What happened to the Roman Ninth Legion has inspired three films in recent years:

Of these three films, I’m afraid The Centurion is the one I find the least interesting. Like the other films, The Centurion is about what happened to the Ninth Legion that seemingly disappeared – although historians now think they were transferred and later destroyed on the continent. How they were destroyed remains lost to history, but authors like Rosemary Sutcliff, whose novel The Eagle of the Ninth, which the film The Eagle is based upon, have been writing books about it for many years, surmising what may have occurred. Usually the stories suggest the legion went north of the area where Hadrian’s Wall separated the “uncivilized” Britons from the territory the Romans had conquered.

The problem I have with The Centurion is not the suggestions of what may have happened to the Ninth (an interesting historical mystery) but the film’s lack of character development as well as my difficulty with identifying with the main characters. In this film, the Roman legion is led north with the aid of a Brigantes woman who is apparently going to lead them to where they can attack the Picts. Instead, she tricks the Romans and leads them into an ambush (big surprise). The sad thing is that while I just watched this film a few days ago, I can’t even remember any of the characters’ names and I can barely remember the actors’ faces. I know there was a main character Roman, the deceitful native Briton woman, and a bad guy who caused treachery, and a couple of other survivors. Eventually, the Romans who survive the attack and enslavement manage to escape from the Picts who have captured them, and the rest of the film shows their attempts not to be recaptured or killed and to get back to the Roman outposts. The villainy by a fellow Roman is almost a subplot and the overall plot is loose and not in any way complicated. Perhaps the best part of the film (SPOILER ALERT) is the end when the surviving Roman returns, only to have his fellow Romans try to cover up what happened to the legion so its defeat will not make Rome look bad.

What makes this film additionally difficult for me is that because none of the characters were strong enough for me to identify with one of them, I wasn’t sure what to think of it. When the film started, although I knew the Romans would be “the good guys,” I wanted the Picts to win. Why? Because I know I am descended from the Picts through Scottish royalty, while I do not know of any Roman ancestors in my family tree, though I do not doubt I have them, and also because the Picts and other Britons were conquered people whom Rome just felt it was their job and right to conquer and civilize or eliminate. While I did not agree with this philosophy in either The Eagle or The Centurion, at least in The Eagle, the main character played by Tatum Channing is well portrayed as a very loyal Roman who believes in his Roman traditions and duties. I may not agree with what makes him tick, but I understood his motives. The Eagle also raised interesting questions of right and wrong and Channing’s character has a slave who makes it clear that Rome is not in the right, leaving a world of questions for viewers to consider, even while Channing’s character is left staying staunch to what he believes in, too brainwashed into the Roman way to consider what he may have done wrong as a Roman, although I think the film’s viewers realize the film questions who he really is. The Eagle is still somewhat weak in this respect, but far superior to The Centurion.
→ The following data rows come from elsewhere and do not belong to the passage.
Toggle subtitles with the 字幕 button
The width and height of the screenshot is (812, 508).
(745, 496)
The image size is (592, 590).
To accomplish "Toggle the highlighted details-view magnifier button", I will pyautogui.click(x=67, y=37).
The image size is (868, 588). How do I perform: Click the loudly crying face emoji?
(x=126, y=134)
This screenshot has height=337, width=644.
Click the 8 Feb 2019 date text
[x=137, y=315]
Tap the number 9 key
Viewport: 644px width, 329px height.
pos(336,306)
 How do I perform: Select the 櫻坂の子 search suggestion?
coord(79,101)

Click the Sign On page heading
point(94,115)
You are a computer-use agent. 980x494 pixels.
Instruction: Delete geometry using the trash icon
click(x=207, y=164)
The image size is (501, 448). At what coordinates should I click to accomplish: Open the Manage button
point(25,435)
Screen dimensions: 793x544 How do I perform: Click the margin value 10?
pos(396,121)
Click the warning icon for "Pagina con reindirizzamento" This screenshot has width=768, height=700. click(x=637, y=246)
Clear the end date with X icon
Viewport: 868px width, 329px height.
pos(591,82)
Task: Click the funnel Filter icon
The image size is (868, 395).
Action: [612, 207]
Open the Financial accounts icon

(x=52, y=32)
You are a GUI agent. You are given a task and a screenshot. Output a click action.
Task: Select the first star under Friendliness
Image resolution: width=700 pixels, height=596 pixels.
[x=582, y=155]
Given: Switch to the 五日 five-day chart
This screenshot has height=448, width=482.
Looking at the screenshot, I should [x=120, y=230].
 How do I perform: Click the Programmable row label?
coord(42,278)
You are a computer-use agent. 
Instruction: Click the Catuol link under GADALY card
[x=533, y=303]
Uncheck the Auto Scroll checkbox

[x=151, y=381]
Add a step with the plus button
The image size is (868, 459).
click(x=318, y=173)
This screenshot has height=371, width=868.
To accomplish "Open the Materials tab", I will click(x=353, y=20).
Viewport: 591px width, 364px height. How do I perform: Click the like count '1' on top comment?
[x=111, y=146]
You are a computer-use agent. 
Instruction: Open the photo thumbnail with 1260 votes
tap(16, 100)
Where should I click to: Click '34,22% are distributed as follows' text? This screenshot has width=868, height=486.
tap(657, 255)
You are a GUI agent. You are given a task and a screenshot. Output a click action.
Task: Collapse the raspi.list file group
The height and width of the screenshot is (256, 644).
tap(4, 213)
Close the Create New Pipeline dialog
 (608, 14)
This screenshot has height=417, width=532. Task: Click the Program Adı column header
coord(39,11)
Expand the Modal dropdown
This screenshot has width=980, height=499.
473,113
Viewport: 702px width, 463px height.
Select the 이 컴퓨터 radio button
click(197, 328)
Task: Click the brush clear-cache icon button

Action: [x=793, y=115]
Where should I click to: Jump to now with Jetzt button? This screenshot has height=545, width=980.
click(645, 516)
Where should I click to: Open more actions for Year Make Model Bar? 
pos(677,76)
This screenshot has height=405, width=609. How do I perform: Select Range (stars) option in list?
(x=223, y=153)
By comparison, the native Britons are given almost no sympathy in The Centurion. The Brigantes woman who deceives the Romans is insulted by them as being a “she-wolf.” She seems merciless in her desire to destroy the Romans, but her behavior is completely understandable to me despite the Romans thinking ill of her. We are told that she watched the Romans destroy her family, then rape her and cut out her tongue. Despite this information, she is impossible to identify with because she is unable to speak her pain, and similarly, except for one of the Picts telling the Romans what the other Romans did to her, equally the film is unable to speak about who is right and who wrong in this film. In short, it is unfocused and uncertain if it has any agenda or message to share. I know life isn’t always possible to tie into a neat message but the woman becomes so focused on her mission and so unable to display any emotion or human characteristics we can identify with, that while she is the character I felt most sympathy for in the film, she is unable to make a real connection with the viewer, she is unable to speak her pain, and therefore, unable to make the viewer form a bond with her or anyone in the film. And I think the film itself, or its creators, were unsure themselves what if any point the film was supposed to make.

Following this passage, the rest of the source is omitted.